Experimental validation of the accuracy of robotic-assisted radioactive seed implantation for tumor treatment.

ABSTRACT

An experimental validation of a robotic system for radioactive iodine-125 seed implantation (RISI) in tumor treatment was conducted using customized phantom models and animal models simulating liver and lung lesions. The robotic system, consisting of planning, navigation, and implantation modules, was employed to implant dummy radioactive seeds into the models. Fiducial markers were used for target localization. In phantom experiments across 40 cases, the mean errors between planned and actual seed positions were 0.98 ± 1.05 mm, 1.14 ± 0.62 mm, and 0.90 ± 1.05 mm in the x, y, and z directions, respectively. The x, y, and z directions correspond to the left-right, anterior-posterior, and superior-inferior anatomical planes.
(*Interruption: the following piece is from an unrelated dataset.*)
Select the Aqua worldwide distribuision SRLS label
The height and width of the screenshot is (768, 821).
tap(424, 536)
Silicone phantoms exhibiting significantly smaller x-axis errors compared to liver and lung phantoms (p < 0.05). Template assistance significantly reduced errors in all axes (p < 0.05). No significant dosimetric deviations were observed in parameters such as D90, V100, and V150 between plans and post-implant doses (p > 0.05). In animal experiments across 23 liver and lung cases, the mean implantation errors were 1.28 ± 0.77 mm, 1.66 ± 0.69 mm, and 1.86 ± 0.93 mm in the x, y, and z directions, slightly higher than in phantoms (p < 0.05), with no significant differences between liver and lung models. The dosimetric results closely matched planned values, confirming the accuracy of the robotic system for RISI, offering new possibilities in clinical tumor treatment.